The reason for the requirement is that electornically, trying to connect the TX on another card's TX (and the RX to the other card RX) would not do anything. More or less nothing could be sent or received. For that purpose we created what was called crossover cables. These would have the TX and RX wires swapped on one end of the cable so you could directly connect two computer network cards with a cable (instead of having to go through a switch or a hub as normally done in a network system.) The result was that the TX would send data to the RX of the other card, as expected.

What was the Uplink of a switch used for?

Actually that brings up the Upling connector at times seen on switches. Similarly, the TX and RX lines of a switch could be automatically be switched. Because of that, the switch needed an Uplink if you wanted to connect it to another switch regular port. That Uplink connector would have the TX and RX in the same place as a computer network card and that made it possible to connect that switch to another and thus create a larger network.

Figure shows 3 computers, two connected on one switch, and a third on another switch. The switches are connected using one of the switches Uplink.

Now it's rarer to see an Uplink connection on your switch since it is not required. You can connect any switch with any other switch and still get the same functionality. The TX and RX lines will automatically be swapped on one of the switches, just like in a network card.

The Red (Orange) Cable

RJ45 with pin numbers, pin 1 is on the left when the RJ45 holder is at the top (pins at the bottom).Now, I wanted to make sure that I purchased a crossover cable. I needed a way to be able to distinguish such a cable from a normal (a.k.a. "straight-through") cable.

The easiest way to tell whether a cable is a crossover cable is by looking for the red (at times, orange) cable. I'm not too sure what why that cable is at times red and other times orange.

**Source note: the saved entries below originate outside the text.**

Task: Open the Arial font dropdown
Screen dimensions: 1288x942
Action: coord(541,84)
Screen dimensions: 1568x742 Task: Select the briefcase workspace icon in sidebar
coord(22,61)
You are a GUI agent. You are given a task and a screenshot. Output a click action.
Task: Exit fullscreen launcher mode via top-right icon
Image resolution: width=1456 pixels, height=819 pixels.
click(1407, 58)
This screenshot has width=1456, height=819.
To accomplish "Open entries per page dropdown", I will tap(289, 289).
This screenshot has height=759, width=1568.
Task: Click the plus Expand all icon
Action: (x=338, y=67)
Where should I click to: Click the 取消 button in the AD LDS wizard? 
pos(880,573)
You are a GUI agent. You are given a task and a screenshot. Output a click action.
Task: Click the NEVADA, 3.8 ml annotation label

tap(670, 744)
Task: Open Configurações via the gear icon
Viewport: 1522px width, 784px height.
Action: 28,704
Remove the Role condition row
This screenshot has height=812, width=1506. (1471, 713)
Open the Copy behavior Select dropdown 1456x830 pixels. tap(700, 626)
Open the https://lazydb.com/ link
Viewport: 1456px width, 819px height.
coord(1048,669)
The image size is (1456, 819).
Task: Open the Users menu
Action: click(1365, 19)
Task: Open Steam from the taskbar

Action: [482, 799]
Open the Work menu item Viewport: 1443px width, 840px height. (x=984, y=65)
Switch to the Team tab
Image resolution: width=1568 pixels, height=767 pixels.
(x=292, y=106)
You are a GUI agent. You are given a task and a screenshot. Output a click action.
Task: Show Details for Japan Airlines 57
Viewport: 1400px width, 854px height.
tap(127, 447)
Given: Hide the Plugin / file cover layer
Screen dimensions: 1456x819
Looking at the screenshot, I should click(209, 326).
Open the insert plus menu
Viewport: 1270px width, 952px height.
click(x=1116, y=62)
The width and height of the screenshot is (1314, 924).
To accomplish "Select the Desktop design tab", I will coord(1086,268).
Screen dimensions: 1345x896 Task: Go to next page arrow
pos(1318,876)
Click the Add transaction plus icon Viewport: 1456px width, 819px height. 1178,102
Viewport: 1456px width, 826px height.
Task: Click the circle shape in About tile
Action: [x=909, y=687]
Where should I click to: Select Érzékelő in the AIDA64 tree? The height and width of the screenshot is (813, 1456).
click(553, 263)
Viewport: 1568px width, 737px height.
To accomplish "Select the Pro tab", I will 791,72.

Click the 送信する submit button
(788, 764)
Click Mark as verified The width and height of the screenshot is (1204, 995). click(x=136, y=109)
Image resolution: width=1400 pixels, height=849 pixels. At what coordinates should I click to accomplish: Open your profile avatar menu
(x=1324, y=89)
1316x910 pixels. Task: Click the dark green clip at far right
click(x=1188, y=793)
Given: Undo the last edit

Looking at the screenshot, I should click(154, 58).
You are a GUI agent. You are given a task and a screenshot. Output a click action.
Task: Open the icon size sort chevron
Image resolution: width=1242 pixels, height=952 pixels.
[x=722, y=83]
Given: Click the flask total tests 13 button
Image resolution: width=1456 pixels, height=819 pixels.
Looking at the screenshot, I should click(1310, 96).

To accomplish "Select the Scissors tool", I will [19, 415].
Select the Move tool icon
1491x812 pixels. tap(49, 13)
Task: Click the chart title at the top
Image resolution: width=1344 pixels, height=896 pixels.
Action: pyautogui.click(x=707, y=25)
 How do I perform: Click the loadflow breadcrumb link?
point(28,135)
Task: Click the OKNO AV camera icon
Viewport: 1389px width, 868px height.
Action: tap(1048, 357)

If I find out, I'll add the info on this page.

If the red cable is close to the edge in one RJ45 and further away from the edge (i.e. closer to the center) on the other, then you have a crossover cable.

First there is a picture of an RJ45 pins with numbers. That is important to determine where pin number 1 is.

Place that plastic part that holds your cable in an RJ45 socket at the top. Pin number one is on the left side. Now we can move on with the more theory like pictures of an RJ45 cable.

RJ45 Crossover Cabling

The following picture shows the colors of the cables wired on those pins.

This figure shows the cabling of a crossover RJ45 cable or jack (they now sell jacks that do the crossover for you!)

So, just like with a serial cable, you swap the transmit and receive cables. That way the TX (transmit) on one ends, ends up on the RX (receive) at the other end and vice versa.

In a switch or a hub, that cross over is in the device itself. This is why they used to offer an Uplink on switches. In other words, it's not that a switch could automatically switch its TX and RX cables, instead, it was on purpose wired crossed to accept a straight cable.

This last picture shows you the difference between a straight through cable which ou connect to a switch or a hub and a cross over cable used to connect two PCs to each others. As you can see the red or orange wire has a quite different position in both RJ45 jacks if you have a crossover. You should be able to see that wire in the translucid Jack.